Canto: Nurtured by Bach

by Scott Allen Jarrett
Published September 1, 2018

There’s no shortage of attention given to Johann Sebastian Bach, his music, or the musicians who play and sing it. EMAg has often reported on the wonderful festivals, concert series, and performers that celebrate Bach. My own life and work center on this composer more than any other, increasingly and happily so.

For the past year, I’ve been studying and performing those cantatas Bach wrote when he first took up his post as Leipzig Cantor in the summer of 1723. True, Bach reworks and refits several cantatas from earlier periods for use in these pieces, including cantatas 147 and 21, but the first few months of the period offer an extraordinary insight into how he rolled up his sleeves to take up his new duties. He seems to have done so with a fervor and ardor that could only be borne out of genuine excitement for his new assignment. The designs for the annual cycles of cantatas that would sit alongside volumes of sermons and biblical commentaries confirm an astonishing imagination and energy. From the first pair of cantatas, 75 and 76, one senses that Bach is out to dash any detractors while testing the limits of the musicians at his disposal. Then, week by week through the hot Leipzig summer, Bach astonishes with blazes of concertante writing (e.g. 136 and 69a) alongside the most remarkable contrapuntal textures (e.g. 179 and surely 77), proving a sensitive and mature capacity for tenderness (e.g. 46 and 105).

His conveyance of theological concepts is even more astounding. The “mirror” fugue in 179 suggests a musical image of the Apple of Sodom, the biblical symbol of our hypocrisy. Or consider the singular conception of the opening movement of 77, in which the melody composed for the Luke text is revealed to be the retrograde inversion of Luther’s 1524 chorale tune “These are the holy ten commandments,” whose cantus is cast in canonic augmentation above and below the choir’s Luke text— Law and Grace, testaments Old and New, inextricably conceived and connected, and fully reconciled one to the other by Bach. And few instances in religious art have come as close to revealing the fragility of human anxiety as delicately as Bach’s string tremolos, which unravel throughout the various movements of 105.

We’ve all been given a view of Bach as the irascible and curmudgeonly Kapellmeister. That very well may be, but I’m convinced he was deeply interested in the musicians around him. His music surely challenges skills, norms, and expectations, but don’t all great teachers do that for us? Many of these first Leipzig cantatas are rarely performed today because of their mystifying trumpet parts. All were most assuredly written for Gottfried Reiche, and though they must have put him through his paces, only a profound curiosity and respect could have created music that so challenges abilities of both player and instrument.

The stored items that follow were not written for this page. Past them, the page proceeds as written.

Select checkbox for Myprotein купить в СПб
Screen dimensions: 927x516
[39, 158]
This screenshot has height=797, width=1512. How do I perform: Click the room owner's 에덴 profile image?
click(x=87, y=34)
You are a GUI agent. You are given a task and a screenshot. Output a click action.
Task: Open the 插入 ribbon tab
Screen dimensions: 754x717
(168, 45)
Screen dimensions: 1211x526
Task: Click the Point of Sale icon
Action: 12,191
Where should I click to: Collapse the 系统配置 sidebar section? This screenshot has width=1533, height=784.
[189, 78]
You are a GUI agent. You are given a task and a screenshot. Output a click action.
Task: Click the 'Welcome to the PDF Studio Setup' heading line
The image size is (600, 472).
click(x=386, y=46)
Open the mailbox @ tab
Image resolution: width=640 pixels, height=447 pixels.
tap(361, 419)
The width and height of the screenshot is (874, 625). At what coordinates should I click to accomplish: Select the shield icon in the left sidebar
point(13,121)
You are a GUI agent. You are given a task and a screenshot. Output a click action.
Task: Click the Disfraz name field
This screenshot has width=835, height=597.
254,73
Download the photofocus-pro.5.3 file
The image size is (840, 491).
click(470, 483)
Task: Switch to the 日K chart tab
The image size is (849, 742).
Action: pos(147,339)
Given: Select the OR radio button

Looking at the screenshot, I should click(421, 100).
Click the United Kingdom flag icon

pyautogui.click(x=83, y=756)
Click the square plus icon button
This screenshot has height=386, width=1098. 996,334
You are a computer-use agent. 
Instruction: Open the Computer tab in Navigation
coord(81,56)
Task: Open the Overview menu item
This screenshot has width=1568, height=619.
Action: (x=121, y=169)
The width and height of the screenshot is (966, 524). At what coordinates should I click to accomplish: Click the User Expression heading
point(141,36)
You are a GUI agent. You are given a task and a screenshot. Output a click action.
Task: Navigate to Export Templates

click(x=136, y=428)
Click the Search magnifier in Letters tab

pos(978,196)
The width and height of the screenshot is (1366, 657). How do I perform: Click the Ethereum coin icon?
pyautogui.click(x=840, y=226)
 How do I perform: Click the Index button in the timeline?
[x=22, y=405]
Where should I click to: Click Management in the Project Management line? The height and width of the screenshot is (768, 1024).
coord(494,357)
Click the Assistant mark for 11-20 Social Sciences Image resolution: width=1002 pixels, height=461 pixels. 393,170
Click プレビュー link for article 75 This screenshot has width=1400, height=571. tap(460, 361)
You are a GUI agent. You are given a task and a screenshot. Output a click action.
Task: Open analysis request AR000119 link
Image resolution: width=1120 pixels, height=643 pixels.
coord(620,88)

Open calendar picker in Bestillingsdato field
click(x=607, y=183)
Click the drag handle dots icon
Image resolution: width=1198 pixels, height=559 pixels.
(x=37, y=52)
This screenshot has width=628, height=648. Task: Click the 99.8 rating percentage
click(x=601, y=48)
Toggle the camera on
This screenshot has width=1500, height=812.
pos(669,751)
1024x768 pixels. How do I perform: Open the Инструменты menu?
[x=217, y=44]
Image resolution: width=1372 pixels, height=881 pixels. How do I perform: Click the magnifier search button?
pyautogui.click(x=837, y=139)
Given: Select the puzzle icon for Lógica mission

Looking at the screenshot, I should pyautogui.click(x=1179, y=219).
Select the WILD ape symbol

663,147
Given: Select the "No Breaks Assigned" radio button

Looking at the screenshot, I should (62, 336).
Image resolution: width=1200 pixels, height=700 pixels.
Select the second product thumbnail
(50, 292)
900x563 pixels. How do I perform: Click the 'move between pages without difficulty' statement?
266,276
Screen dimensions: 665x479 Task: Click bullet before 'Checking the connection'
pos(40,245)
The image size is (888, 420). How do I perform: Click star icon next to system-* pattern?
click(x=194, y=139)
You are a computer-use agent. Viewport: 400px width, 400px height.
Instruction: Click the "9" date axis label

In a similar way, if more broadly, Bach’s vocal demands are notorious among singers and, perhaps, even more infamous among teachers of singing. But it doesn’t seem that Bach was ever particularly interested in what a singer can do. Rather—as with Reiche—he was interested in what the singer could do. And this seems to be the challenge accepted by so many who have found Bach’s music to be a focus of professional pursuit: Bach doesn’t quite accept us as we are, but rather reveals who we could be.

This has been my joy and inspiration for the past year— to discover, little by little, a cross section of Bach’s early compositional moments in Leipzig. I’m a better musician for it, and I’m glad to join this path with so many others whose experiences affirm an abiding passion for this exceptional music.


Scott Allen Jarrett

Scott Allen Jarrett is Director of Music at Boston University’s Marsh Chapel, Resident Conductor of the Handel and Haydn Society, and Artistic Director of the Bach Akademie of Charlotte.